▶ **TASK DETAILS**: Within the entries below, every line containing "will" is to be copied.

▶ **RECORDS SUPPLIED**:
──────

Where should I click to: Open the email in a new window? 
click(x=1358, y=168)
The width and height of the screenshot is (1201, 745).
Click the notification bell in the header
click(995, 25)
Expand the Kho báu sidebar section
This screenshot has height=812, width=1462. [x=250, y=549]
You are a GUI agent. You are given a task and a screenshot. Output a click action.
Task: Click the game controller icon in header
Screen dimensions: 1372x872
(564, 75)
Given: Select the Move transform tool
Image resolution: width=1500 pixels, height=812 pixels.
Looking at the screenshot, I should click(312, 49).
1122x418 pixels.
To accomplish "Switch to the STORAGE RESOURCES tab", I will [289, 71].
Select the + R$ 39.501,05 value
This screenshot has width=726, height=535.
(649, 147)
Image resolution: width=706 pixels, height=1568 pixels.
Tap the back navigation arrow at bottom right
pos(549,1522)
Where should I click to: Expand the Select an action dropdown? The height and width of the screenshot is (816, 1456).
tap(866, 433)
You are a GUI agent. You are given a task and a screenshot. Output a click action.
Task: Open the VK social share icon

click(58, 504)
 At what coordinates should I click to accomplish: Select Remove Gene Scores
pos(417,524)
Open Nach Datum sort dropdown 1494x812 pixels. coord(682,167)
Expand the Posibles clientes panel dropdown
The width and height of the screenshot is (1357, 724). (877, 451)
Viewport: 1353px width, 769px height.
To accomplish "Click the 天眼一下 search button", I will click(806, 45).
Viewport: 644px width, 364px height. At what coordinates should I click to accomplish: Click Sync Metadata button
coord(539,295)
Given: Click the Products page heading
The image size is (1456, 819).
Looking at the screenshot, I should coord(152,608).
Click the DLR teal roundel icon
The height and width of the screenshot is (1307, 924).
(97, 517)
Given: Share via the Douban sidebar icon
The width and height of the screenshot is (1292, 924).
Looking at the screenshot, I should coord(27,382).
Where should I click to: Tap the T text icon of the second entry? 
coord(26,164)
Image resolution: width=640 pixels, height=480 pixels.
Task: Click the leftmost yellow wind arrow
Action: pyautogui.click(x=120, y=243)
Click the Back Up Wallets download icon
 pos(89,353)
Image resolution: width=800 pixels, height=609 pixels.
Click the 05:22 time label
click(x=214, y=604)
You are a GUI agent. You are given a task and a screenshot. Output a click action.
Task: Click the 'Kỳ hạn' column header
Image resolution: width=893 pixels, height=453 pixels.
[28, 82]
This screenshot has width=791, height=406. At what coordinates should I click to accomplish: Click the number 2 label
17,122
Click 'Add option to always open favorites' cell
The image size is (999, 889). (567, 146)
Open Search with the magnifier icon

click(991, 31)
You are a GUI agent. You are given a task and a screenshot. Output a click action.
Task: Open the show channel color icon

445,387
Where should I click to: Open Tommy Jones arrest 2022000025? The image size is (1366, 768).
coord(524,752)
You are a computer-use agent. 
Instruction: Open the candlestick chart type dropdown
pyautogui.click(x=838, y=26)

──────

▶ **ANSWER FOR THE TASK**:
To accomplish "Switch to the STORAGE RESOURCES tab", I will [289, 71].
To accomplish "Click the 天眼一下 search button", I will click(806, 45).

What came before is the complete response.